- Born: 22 February 1867 Norwood, London, England
- Died: 1 November 1958 (aged 91)
- Relatives: Leslie Gay (brother); Kingsmill Key (cousin);

= Charlotte Evelyn Gay =

English social and temperance reformer (1867–1958)

Charlotte Evelyn Gay, (22 February 1867 – 1 November 1958) was an English social reformer whose affiliations with the Church Army and her recognition as an Officer of the Order of the British Empire (OBE) marked her as a significant temperance figure of the early 20th century.

==Early life and education==
Charlotte Evelyn Gay was born at Norwood, London on 22 February 1867. Her parents were Rev. Alfred Henry Gay (b. 1836) and Ada Key (née Hewitt) Gay (b. 1845). Charlotte had four siblings, Sidney Alfred Gay (b. 1865), Leslie Hewitt Gay (b. 1871), Ada Muriel Augusta Gay (b. 1880), and Cyril Herbert Tay (b. 1884). Leslie was a first-class cricketer who played for Cambridge University, Hampshire, Somerset and England; as a footballer, he played for Cambridge University, the Corinthians and England. Her cousin, Kingsmill Key, captained Surrey in the 1890s.

She was educated at Brighton, Sussex.

==Career==
Early in life, she was interested in the temperance movement, and became actively identified with the work of the Church Army shortly after its foundation in Westminster in 1882. In 1896, she was chosen honorary secretary of the Temperance Department of the organization, in which capacity she served until 1915. In 1920, she was serving in the role of Director for Parcels to British Prisoners for the Church Army. By 1925, she was a member of the Church Army's executive board, and also served on various committees.

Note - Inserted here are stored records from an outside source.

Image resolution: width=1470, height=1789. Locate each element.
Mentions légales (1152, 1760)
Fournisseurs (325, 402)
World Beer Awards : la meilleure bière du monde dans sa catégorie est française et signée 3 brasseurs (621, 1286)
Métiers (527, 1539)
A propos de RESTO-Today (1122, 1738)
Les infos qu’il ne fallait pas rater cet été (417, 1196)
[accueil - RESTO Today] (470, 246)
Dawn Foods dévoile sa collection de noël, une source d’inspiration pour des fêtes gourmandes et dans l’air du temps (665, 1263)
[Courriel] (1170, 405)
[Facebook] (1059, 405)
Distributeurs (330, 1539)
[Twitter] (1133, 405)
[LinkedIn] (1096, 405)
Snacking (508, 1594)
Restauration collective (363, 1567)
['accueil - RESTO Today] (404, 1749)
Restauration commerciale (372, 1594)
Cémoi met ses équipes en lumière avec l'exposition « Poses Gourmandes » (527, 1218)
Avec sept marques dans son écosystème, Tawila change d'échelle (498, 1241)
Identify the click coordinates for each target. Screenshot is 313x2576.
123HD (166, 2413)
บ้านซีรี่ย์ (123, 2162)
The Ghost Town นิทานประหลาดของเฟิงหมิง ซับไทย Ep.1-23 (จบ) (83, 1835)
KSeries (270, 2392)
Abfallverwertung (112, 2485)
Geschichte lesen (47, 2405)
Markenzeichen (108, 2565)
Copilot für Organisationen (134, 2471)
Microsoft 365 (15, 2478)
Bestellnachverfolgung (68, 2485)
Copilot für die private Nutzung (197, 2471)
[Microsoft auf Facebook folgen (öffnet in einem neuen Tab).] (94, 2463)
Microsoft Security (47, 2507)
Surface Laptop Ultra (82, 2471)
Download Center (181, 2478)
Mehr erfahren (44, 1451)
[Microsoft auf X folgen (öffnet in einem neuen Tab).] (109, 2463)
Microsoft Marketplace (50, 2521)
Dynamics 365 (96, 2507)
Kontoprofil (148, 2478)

Gay was an honorary secretary of the Church Army's Women's Preventive Homes Department. During her years of official service with the Church Army, she founded three homes for inebriate women in England, which institutions she personally superintended, until they were rendered unnecessary, owing to the increase in the number of restrictions on the sale of intoxicating liquors imposed by the British Government.

She maintained her business headquarters at 55 Bryanston street, Marble Arch, London, W. I.

==Personal life==
Never married, Charlotte Evelyn Gay died on 1 November 1958, at the age of 91.

==Awards and honours==
In recognition of her service to the English people, Gay was created an Officer of the Order of the British Empire, on 1 January 1920.